• **EXERCISE AIM**:
Rewrite the records from the line with "Choose the Signed In privacy option" to the line with "Action: coord(18,304)", both included, keeping every line but multiplying each coordinate in the answers by 0.6 and rounding to whole numbers, halves up. Give only those lines, and omit the pictures.

BEGIN SUPPLIED INFORMATION

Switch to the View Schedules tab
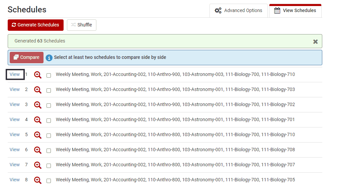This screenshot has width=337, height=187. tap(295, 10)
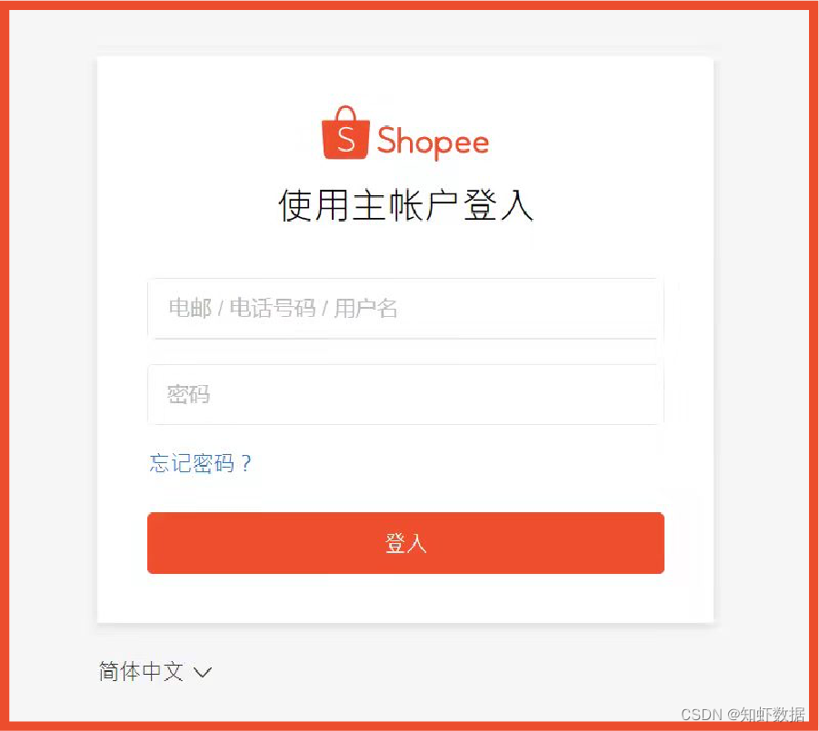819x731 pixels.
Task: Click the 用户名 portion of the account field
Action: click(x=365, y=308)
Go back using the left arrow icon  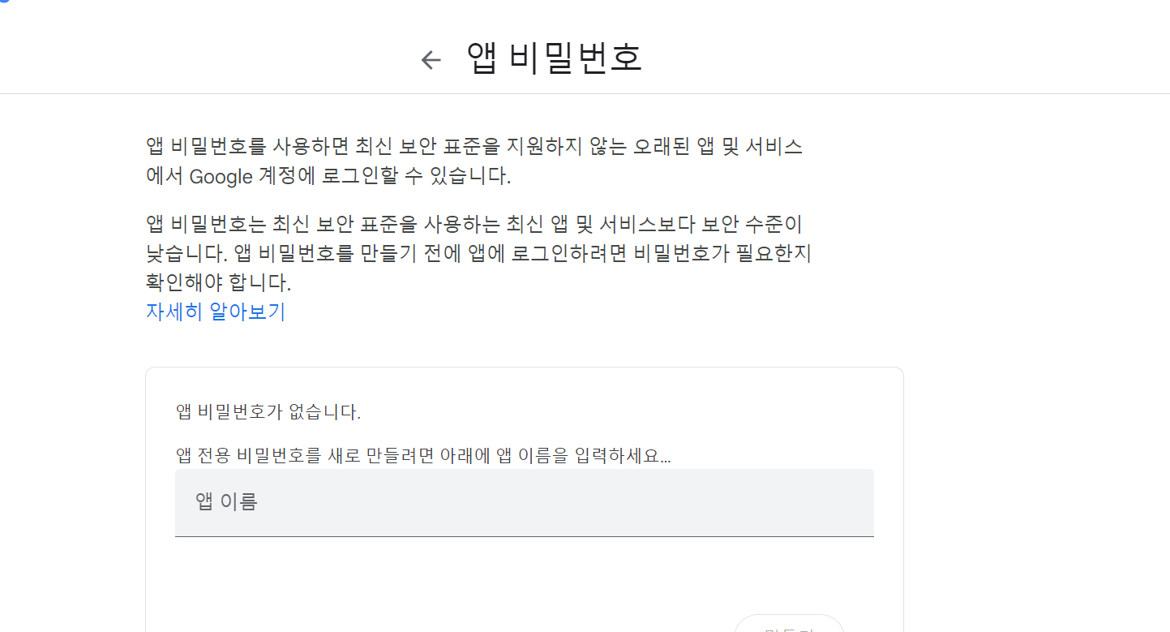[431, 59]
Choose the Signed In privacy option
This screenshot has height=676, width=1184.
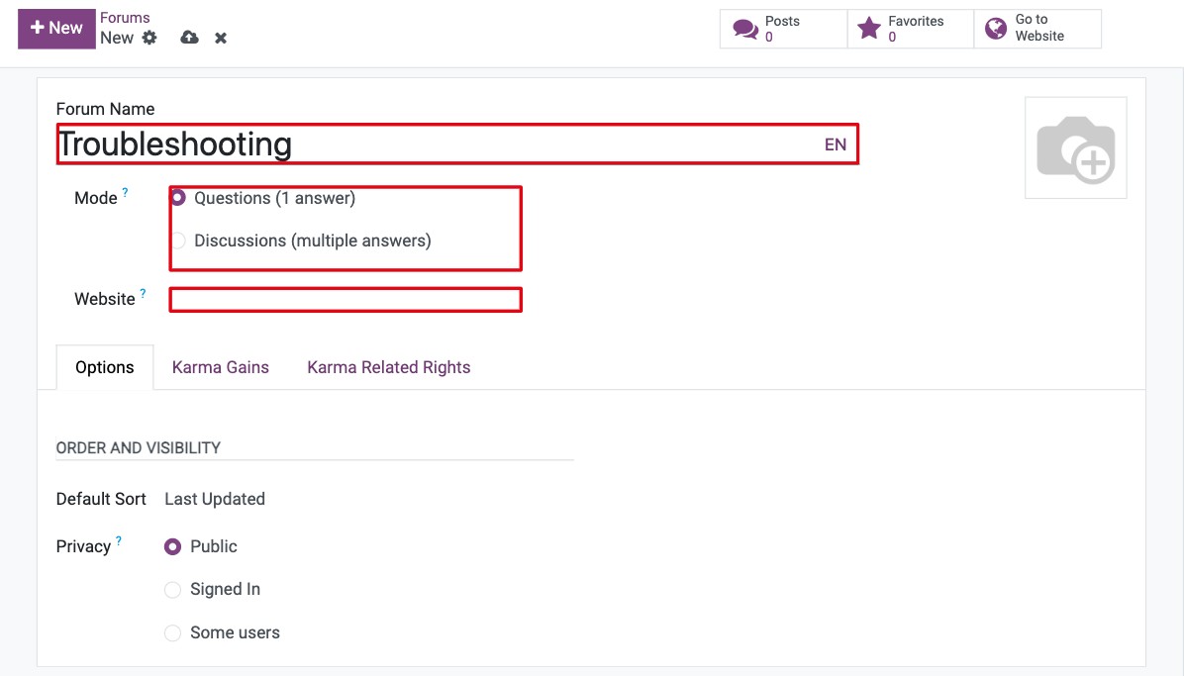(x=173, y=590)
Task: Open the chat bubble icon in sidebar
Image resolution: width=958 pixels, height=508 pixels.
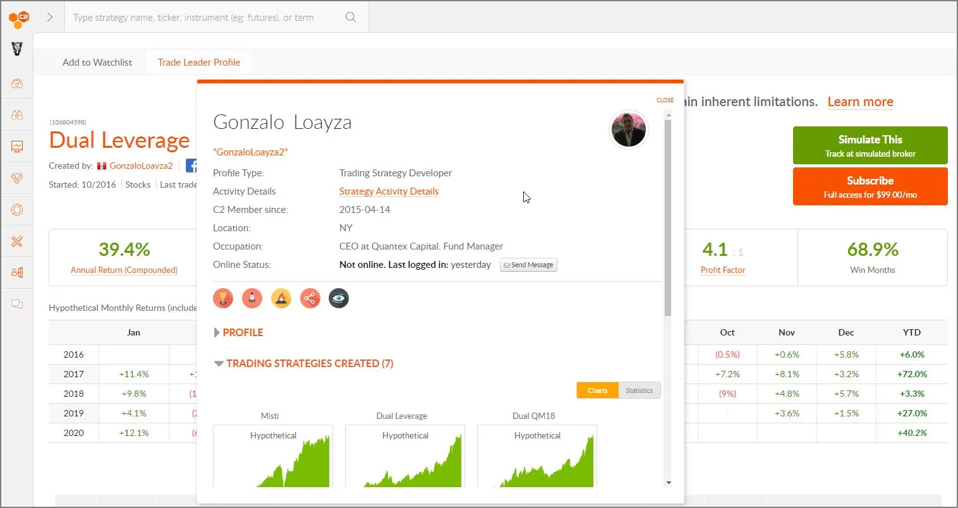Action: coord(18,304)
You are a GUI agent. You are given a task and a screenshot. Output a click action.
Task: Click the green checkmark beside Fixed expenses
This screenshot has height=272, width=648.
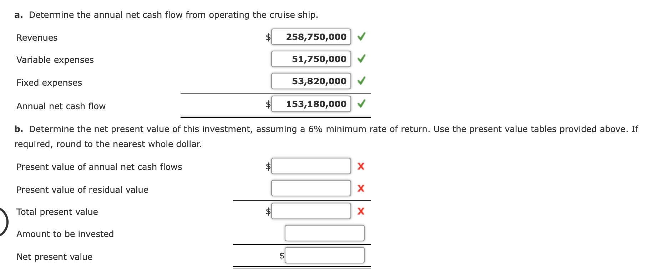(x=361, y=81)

END SUPPLIED INFORMATION

• **RESULT OF THIS EXERCISE**:
Choose the Signed In privacy option
This screenshot has height=676, width=1184.
(x=104, y=354)
Task: Open the chat bubble icon in sidebar
Image resolution: width=958 pixels, height=508 pixels.
Action: coord(11,182)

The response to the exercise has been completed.